The decisions by France and Germany to formally become members of CSpO alongside Australia, Canada, New Zealand, the United Kingdom, and the United States help further develop multilateral space collaboration between CSpO nations. Additionally, these decisions directly supports U.S. Space Command’s deterrence mission through the expansion of key allied partnerships – a major priority of General John “Jay” Raymond, the Commander of the U.S. Space Force.
The Principal’s Board marks the first meeting of its kind, with Germany formally joining the CSpO initiative in December 2019, and France becoming a formal member on 11 February 2020. The CSpO partners have been actively working together to address space security requirements since 2014.
Raymond has focused much of his effort on nurturing these types of alliances and partnerships in the space domain.
“The U.S. does not go it alone in space,” Raymond said. “Our allies help us to retain space superiority and provide a stronger foundation for our combat effectiveness. We welcome our French and German partners into the CSpO initiative and look forward to the continued strengthening of our collective space domain awareness, and the CSpO initiative as a whole.”

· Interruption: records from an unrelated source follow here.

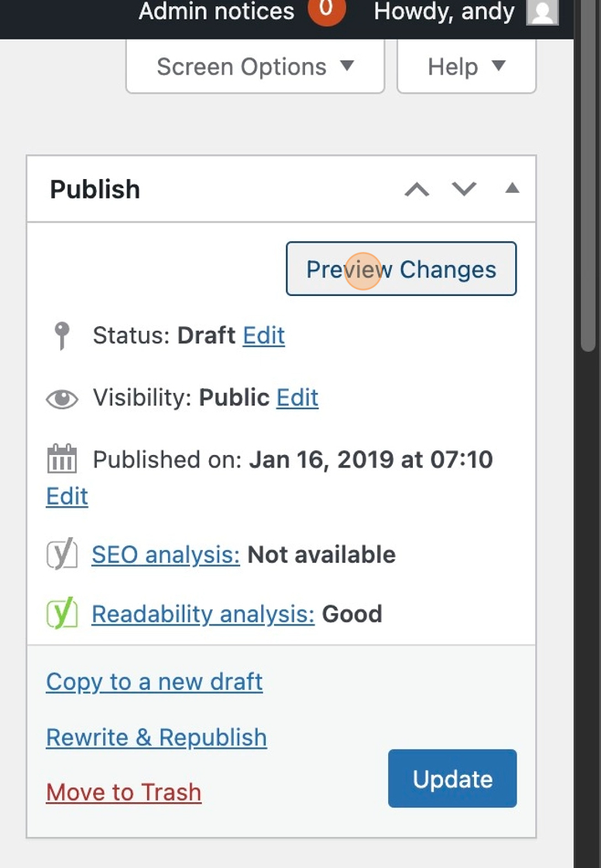Viewport: 601px width, 868px height.
Task: Click the Yoast SEO analysis icon
Action: pyautogui.click(x=62, y=555)
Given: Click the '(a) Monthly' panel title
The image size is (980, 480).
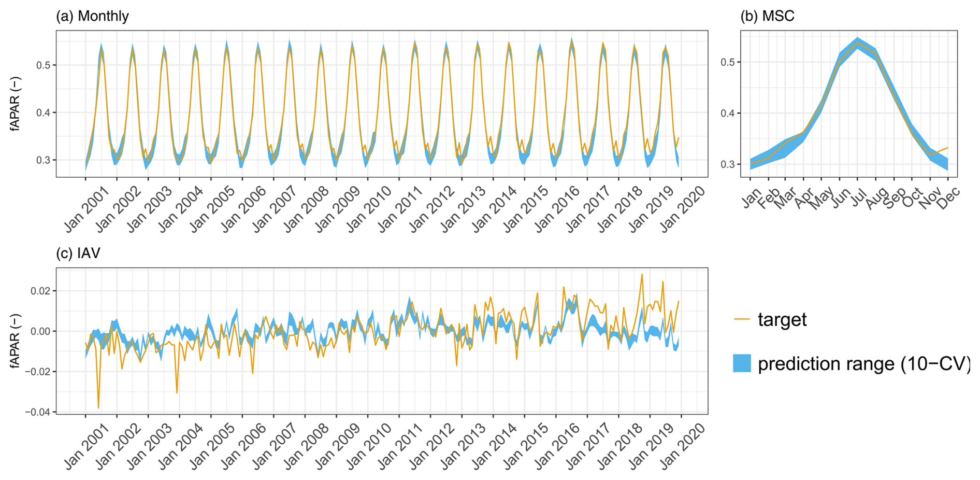Looking at the screenshot, I should coord(92,16).
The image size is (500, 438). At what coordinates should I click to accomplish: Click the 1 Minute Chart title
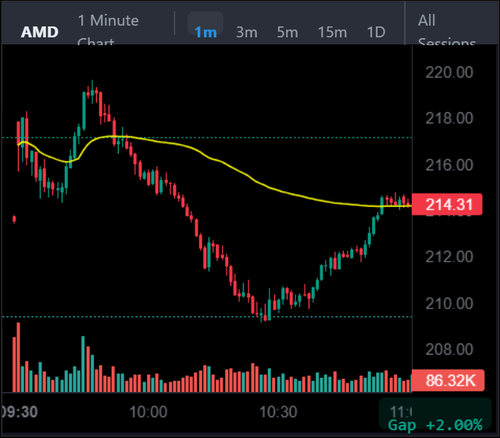(108, 29)
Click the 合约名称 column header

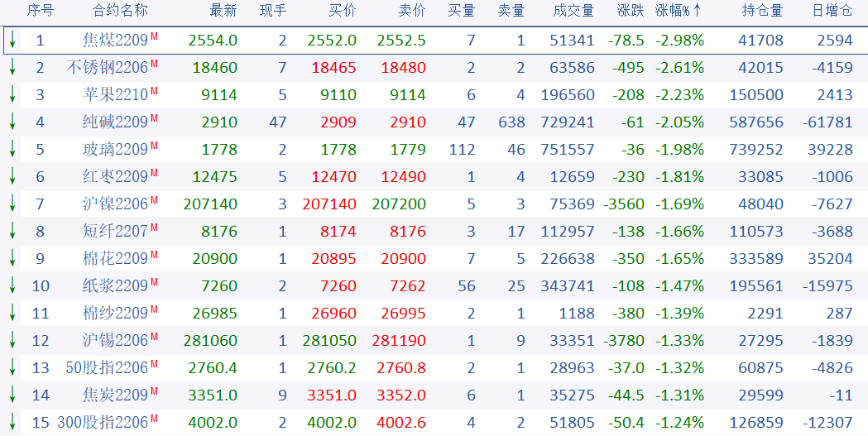point(120,11)
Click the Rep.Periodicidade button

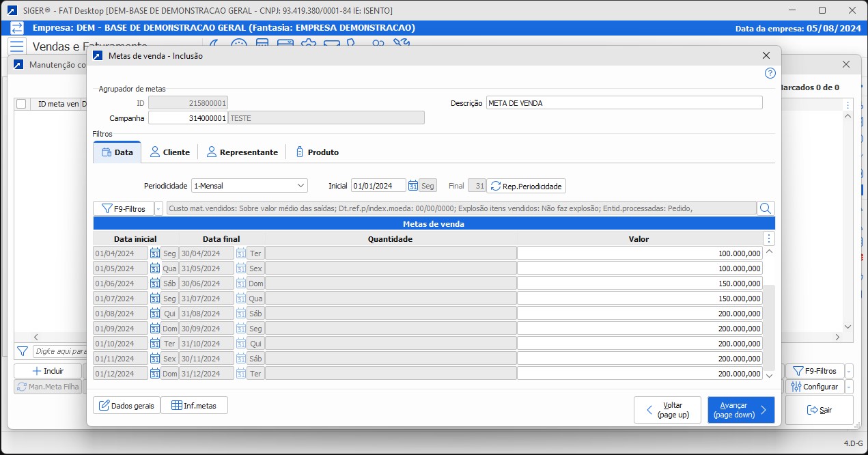[526, 186]
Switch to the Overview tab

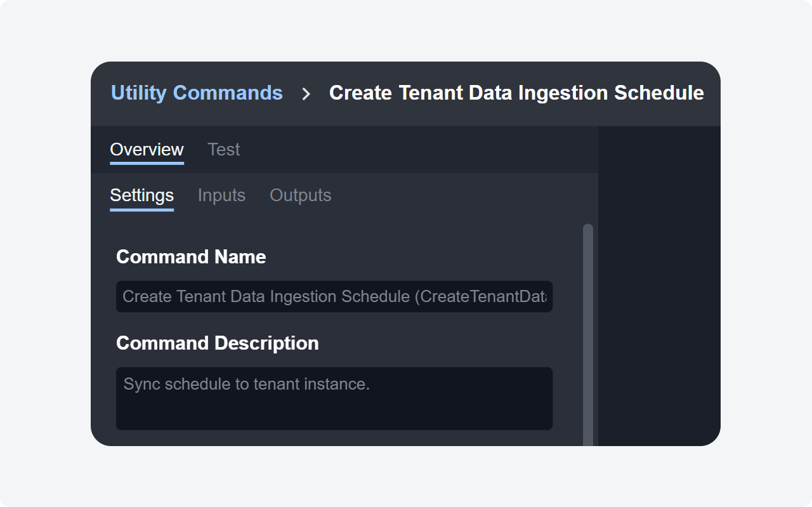[x=147, y=149]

Initially signed in 2014, the CSpO initiative brought together the United States, Australia, Canada, and the United Kingdom in a more coordinated space domain awareness effort. New Zealand was a signatory to the initiative in 2015.
Focus areas for CSpO include space domain awareness, force support, launch and reentry assessment, and contingency operations. This year’s Principals’ Board meeting included discussions on space architecture, space policy, and responsible behaviour in the space domain. The principals also participated in tabletop exercises to identify and highlight best practices for combined space operations.